4 Şubat 2025 12:30

İzBB’de işe dönme mücadelesi 2’nci gününde: ‘Kavgadan geri durmayacağız’

İzmir Büyükşehir Belediyesinde önce işten çıkarılan, ardından ise ücretsiz izne çevrilen işçilerin direnişi 2’nci gününde devam etti. İşe iadelerini isteyen işçiler yürüyüş ve basın açıklaması yaptı.

İzmir Büyükşehir Belediyesi’nde Park ve Bahçeler Dairesi’nden 148, ESHOT’tan 5 ve Kent Konseyi’nden 10 olmak üzere işten çıkarılan 163 işçinin direnişi ikinci gününde devam etti. Sabah saat 08.30’da İZENERJİ Genel Müdürlüğü önünde bir araya gelen işçiler, Genel-İş İzmir 1-2-3 ve 9 No’lu Şube yönetimleri ile iş yeri temsilcileri Kültürpark Montrö ve Lozan kapıları istikametinden başkanlık makamının bulunduğu İzmir Sanat önüne yürüdü. İşçiler sıklıkla “Atılan işçiler geri alınsın”, “Baskılar bizi yıldıramaz” ve “Zafer direnen emekçinin olacak” sloganları attı.

İZENERJİ Genel Müdürlüğü önünde konuşan Genel-İş İzmir 9 No’lu Şube Başkanı Sedat Kenar, işçilerin ödenmeyen maaşları nedeniyle sendikalarının eylem çağrısına uyduklarını hatırlatarak, “Bizim derdimiz kavga etmek değil. Biz istiyoruz ki sosyal bir anlayışla yönetilen bu belediyede eylemlilik hakkı icra edilmesinden kaynaklı haksız hukuksuz işten atmalar ve ESHOT otobüslerinin İZULAŞ’a devredilmesi hususunda geri adım atılmadığı takdirde maalesef biz bu kavgadan geri durmayacağız” diye konuştu.

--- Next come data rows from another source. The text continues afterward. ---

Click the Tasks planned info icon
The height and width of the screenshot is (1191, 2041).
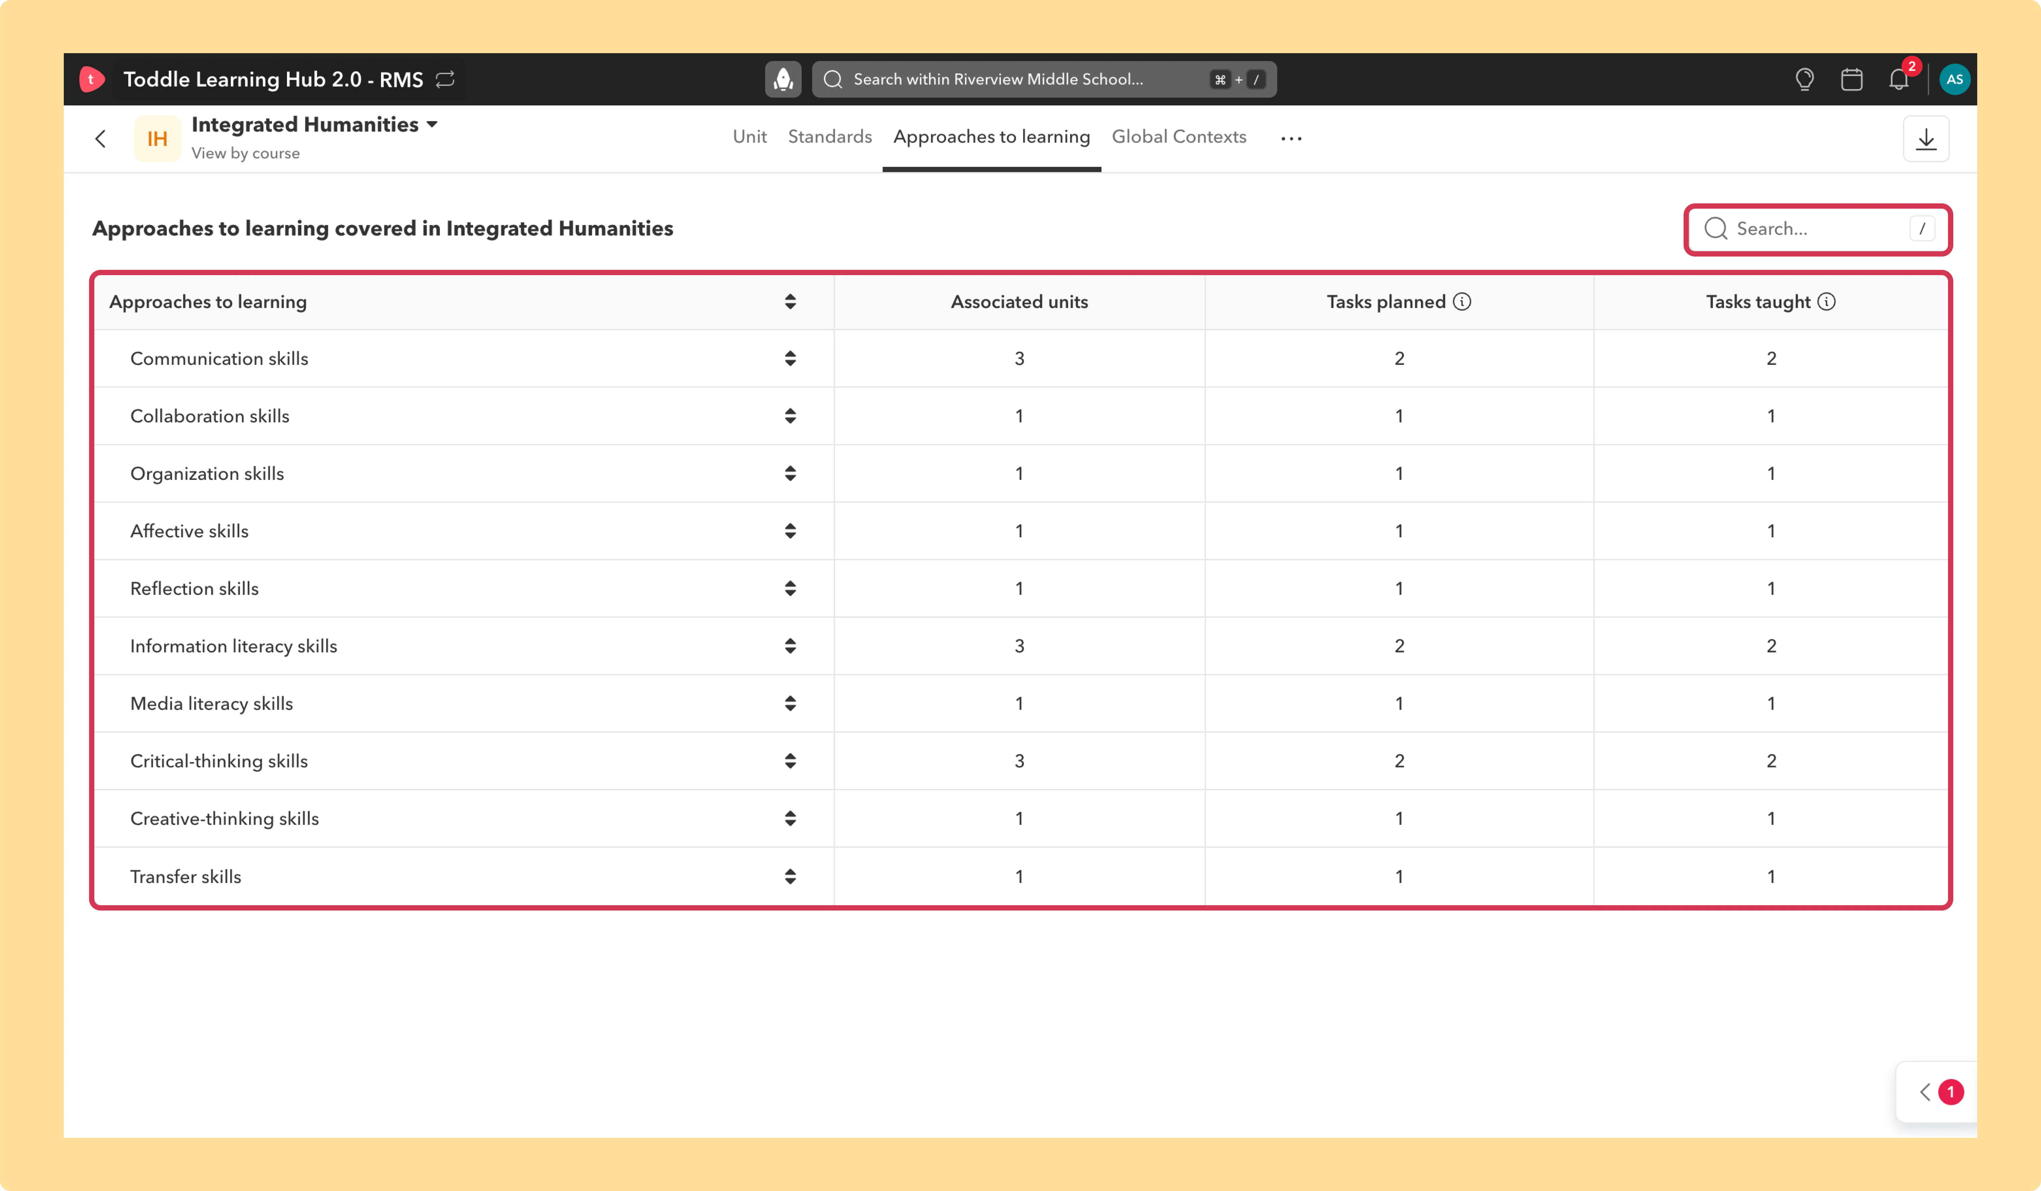coord(1462,301)
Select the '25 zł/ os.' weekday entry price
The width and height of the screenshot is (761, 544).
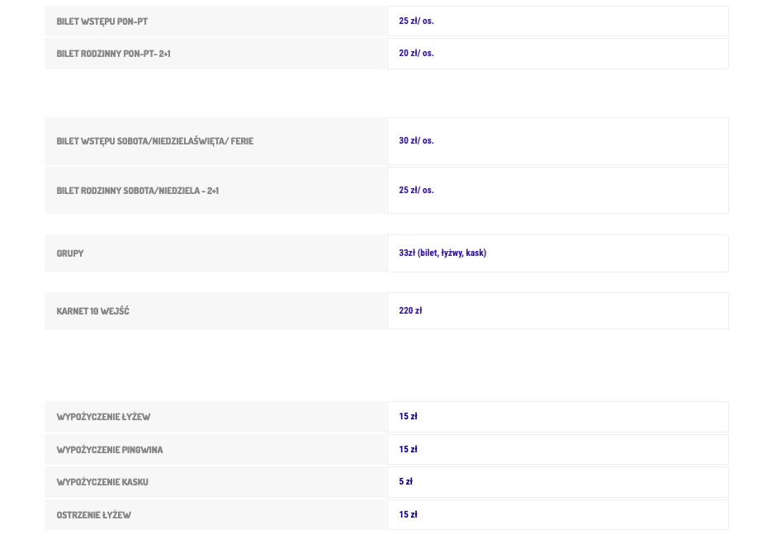coord(416,21)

“LİSTELER NEYE GÖRE YAPILMIŞ?​”

Daha sonra söz alan Genel-İş İzmir 3 No’lu Şube Başkanı Serap Yılmaz ise faturanın işçilere kesilmesine tepki göstererek, “Saat 5’e kadar paramız var, bir sıkıntı yok diyen bürokrasiye neden fatura kesilmiyor? Sizi yanlış yönlendirenlere neden fatura kesilmiyor” diye konuştu. Öte yandan eyleme çıkıldığı gün senelik izinde olan, raporlu olan ve işe o gün başlayan emekçilerin de var olduğunu kaydeden Yılmaz, “Buradan Cemil Başkan’a soruyorum bu listeyi yapan arkadaşımız neye göre bu listeyi yapmış” ifadelerini kullandı.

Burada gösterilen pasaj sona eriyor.